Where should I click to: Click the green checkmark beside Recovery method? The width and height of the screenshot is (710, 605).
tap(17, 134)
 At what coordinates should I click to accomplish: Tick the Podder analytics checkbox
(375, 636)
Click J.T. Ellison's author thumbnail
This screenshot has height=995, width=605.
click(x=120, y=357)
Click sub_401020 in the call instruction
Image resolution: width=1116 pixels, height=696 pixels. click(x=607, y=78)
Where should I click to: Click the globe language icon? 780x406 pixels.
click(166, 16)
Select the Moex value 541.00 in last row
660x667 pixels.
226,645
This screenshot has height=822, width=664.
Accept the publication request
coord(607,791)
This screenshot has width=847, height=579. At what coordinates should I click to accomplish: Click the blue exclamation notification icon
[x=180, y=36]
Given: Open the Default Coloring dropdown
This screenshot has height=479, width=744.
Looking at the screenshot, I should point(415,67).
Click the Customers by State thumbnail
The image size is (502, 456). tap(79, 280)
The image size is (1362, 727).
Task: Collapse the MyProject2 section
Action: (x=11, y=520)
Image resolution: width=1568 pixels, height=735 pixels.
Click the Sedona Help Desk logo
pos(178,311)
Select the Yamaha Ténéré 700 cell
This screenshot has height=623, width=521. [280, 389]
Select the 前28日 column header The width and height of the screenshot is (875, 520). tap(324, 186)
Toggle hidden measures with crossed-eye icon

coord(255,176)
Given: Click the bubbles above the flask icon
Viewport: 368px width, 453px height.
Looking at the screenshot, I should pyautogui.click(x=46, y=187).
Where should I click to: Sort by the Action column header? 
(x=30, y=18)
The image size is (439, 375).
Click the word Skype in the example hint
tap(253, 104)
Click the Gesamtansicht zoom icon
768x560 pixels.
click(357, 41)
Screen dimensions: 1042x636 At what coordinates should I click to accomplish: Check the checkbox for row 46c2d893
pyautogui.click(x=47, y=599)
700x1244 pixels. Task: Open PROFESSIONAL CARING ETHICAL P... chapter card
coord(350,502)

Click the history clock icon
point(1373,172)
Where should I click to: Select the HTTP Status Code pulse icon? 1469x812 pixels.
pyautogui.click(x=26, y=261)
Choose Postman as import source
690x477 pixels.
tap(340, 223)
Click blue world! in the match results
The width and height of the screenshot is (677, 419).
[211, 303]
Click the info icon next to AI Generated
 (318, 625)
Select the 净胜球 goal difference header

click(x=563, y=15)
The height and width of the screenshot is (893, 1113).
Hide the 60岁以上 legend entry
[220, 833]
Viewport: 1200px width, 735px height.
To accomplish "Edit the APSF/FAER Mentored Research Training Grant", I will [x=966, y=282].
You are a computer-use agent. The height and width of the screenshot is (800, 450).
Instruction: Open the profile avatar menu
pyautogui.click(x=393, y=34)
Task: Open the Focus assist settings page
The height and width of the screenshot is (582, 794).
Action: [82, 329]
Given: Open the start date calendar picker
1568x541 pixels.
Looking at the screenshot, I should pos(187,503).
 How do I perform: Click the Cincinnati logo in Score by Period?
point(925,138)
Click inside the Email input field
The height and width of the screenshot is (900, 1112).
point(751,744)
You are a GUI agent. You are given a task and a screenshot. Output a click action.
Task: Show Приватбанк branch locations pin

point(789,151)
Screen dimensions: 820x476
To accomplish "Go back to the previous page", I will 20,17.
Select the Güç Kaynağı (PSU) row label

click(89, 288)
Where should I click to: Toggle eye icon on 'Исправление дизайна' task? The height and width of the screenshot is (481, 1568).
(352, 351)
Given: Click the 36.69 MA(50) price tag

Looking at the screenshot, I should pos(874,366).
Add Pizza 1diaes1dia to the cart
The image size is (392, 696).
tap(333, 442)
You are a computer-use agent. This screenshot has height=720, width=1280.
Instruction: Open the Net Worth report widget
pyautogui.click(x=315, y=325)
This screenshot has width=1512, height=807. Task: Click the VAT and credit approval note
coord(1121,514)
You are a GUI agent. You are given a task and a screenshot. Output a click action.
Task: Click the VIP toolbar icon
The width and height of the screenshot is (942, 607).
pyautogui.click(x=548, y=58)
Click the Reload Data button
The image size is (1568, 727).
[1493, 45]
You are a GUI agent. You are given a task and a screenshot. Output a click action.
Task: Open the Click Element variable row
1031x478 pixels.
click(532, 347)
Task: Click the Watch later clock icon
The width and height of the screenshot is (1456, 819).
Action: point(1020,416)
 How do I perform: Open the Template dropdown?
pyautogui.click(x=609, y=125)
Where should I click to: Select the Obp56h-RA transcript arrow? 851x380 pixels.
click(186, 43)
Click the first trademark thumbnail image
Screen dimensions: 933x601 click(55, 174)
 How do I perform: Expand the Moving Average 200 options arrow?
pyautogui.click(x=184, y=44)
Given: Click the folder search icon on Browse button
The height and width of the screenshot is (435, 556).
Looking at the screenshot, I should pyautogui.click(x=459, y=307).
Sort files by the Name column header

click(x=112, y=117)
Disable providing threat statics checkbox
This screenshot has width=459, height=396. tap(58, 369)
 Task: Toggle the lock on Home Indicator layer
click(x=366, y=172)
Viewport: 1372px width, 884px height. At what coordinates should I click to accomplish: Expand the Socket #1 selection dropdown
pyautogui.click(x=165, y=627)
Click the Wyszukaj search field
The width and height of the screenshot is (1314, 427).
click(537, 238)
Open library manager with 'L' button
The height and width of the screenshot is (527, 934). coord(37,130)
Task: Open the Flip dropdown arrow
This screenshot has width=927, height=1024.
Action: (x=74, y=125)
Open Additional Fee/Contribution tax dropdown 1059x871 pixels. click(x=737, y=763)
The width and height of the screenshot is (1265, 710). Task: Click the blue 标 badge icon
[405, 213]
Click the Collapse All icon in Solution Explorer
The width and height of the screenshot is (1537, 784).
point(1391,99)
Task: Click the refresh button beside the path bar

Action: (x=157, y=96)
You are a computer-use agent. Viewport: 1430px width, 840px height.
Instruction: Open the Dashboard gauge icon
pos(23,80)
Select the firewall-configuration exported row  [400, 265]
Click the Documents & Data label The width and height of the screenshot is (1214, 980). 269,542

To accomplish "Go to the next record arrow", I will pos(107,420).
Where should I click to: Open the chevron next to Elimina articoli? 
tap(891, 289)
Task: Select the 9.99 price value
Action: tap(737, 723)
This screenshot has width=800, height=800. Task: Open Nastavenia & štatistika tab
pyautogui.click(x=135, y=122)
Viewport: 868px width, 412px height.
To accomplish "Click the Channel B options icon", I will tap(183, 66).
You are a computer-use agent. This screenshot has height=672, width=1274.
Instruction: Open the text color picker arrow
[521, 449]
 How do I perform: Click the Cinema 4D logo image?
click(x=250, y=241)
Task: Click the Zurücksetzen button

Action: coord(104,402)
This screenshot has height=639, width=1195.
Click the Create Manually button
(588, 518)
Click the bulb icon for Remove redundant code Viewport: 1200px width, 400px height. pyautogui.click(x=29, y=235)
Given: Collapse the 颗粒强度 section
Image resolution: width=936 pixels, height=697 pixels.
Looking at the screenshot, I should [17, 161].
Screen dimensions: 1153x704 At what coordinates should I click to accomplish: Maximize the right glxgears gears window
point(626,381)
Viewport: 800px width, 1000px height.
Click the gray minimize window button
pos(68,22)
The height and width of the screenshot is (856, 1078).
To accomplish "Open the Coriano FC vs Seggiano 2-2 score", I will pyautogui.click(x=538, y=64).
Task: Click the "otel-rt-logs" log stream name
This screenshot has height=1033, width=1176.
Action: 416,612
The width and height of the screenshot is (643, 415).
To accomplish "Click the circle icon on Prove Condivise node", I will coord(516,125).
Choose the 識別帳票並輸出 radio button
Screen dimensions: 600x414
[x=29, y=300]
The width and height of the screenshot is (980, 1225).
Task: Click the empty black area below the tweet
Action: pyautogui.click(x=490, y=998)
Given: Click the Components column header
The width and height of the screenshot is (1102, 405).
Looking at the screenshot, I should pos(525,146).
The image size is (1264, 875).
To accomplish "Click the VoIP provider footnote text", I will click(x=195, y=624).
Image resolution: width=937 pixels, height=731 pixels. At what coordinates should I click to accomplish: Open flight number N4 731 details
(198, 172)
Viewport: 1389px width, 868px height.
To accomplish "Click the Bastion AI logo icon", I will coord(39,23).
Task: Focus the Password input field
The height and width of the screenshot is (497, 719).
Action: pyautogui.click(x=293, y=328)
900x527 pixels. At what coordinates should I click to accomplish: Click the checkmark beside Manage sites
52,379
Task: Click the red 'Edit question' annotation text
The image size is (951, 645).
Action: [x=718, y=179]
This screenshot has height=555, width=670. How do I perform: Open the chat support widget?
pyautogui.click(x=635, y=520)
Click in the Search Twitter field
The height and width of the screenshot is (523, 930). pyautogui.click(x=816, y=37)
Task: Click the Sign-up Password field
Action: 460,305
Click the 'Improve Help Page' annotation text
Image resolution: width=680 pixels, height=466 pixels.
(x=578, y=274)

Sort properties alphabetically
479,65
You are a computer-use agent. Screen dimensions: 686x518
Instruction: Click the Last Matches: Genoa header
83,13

• **Task goal**: Look through the listing and return each line containing the word "agent".

• **Written answer**:
You are a computer-use agent. The height and width of the screenshot is (800, 450).
You are a GUI agent. You are given a task and a screenshot. Output a click action.
You are a computer-use agent. This screenshot has height=720, width=1280.
You are a GUI agent. You are given a task and a screenshot. Output a click action.
You are a GUI agent. You are given a task and a screenshot. Output a click action.
You are a computer-use agent. Viewport: 1430px width, 840px height.
You are a computer-use agent. This screenshot has height=672, width=1274.
You are a computer-use agent. Screen dimensions: 686x518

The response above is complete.